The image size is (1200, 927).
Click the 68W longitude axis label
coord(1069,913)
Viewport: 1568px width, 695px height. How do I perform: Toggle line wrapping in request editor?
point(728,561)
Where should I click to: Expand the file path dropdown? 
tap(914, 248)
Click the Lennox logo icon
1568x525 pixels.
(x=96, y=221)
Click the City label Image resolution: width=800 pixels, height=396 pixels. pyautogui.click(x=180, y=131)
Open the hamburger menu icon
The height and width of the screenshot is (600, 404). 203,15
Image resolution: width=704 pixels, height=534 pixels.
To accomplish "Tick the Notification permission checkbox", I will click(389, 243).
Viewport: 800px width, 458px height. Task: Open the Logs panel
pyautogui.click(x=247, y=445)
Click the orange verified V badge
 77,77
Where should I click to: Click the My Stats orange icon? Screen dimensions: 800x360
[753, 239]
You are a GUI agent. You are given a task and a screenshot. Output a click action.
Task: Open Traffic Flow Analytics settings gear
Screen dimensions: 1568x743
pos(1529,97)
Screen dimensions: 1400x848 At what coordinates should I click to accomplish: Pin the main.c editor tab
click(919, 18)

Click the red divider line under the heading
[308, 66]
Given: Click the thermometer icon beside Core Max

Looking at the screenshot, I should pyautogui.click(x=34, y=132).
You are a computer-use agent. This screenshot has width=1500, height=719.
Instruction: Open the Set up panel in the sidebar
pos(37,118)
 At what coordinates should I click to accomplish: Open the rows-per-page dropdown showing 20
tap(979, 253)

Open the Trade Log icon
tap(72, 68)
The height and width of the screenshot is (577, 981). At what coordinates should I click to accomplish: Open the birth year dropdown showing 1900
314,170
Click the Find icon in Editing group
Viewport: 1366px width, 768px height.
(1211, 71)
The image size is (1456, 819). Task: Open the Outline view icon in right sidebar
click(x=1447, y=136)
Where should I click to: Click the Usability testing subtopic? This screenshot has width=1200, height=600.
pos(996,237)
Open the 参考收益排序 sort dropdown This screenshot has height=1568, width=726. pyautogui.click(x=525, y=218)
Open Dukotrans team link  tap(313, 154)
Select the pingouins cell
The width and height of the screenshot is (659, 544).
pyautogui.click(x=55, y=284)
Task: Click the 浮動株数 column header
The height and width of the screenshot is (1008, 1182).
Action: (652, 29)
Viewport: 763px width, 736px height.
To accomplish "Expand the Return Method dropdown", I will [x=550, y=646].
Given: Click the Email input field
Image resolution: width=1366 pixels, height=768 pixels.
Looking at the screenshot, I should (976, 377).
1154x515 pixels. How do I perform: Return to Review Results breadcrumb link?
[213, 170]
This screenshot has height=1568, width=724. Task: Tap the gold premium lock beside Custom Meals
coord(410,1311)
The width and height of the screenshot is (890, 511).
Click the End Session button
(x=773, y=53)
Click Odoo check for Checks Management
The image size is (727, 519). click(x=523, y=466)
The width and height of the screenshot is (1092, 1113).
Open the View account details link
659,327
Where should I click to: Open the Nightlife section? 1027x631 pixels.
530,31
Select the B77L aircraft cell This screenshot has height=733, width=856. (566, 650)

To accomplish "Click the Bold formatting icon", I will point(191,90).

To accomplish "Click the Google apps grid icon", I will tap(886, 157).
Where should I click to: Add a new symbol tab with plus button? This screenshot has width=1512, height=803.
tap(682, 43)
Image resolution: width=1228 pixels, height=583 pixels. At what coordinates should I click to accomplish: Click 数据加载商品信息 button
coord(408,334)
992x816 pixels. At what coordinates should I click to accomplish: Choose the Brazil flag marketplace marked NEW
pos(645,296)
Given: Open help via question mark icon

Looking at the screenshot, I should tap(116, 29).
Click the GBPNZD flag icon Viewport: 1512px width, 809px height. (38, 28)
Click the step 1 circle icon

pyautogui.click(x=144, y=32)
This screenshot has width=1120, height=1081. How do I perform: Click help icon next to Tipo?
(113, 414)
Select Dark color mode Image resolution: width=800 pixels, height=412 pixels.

====

> [What is required]: What is needed is every line from the start of the entries through the line containing "Image resolution: width=704", returned word for word and nothing else.

> [Expected output]:
The image size is (1200, 927).
Click the 68W longitude axis label
coord(1069,913)
Viewport: 1568px width, 695px height. How do I perform: Toggle line wrapping in request editor?
point(728,561)
Where should I click to: Expand the file path dropdown? 
tap(914, 248)
Click the Lennox logo icon
1568x525 pixels.
(x=96, y=221)
Click the City label Image resolution: width=800 pixels, height=396 pixels. pyautogui.click(x=180, y=131)
Open the hamburger menu icon
The height and width of the screenshot is (600, 404). 203,15
Image resolution: width=704 pixels, height=534 pixels.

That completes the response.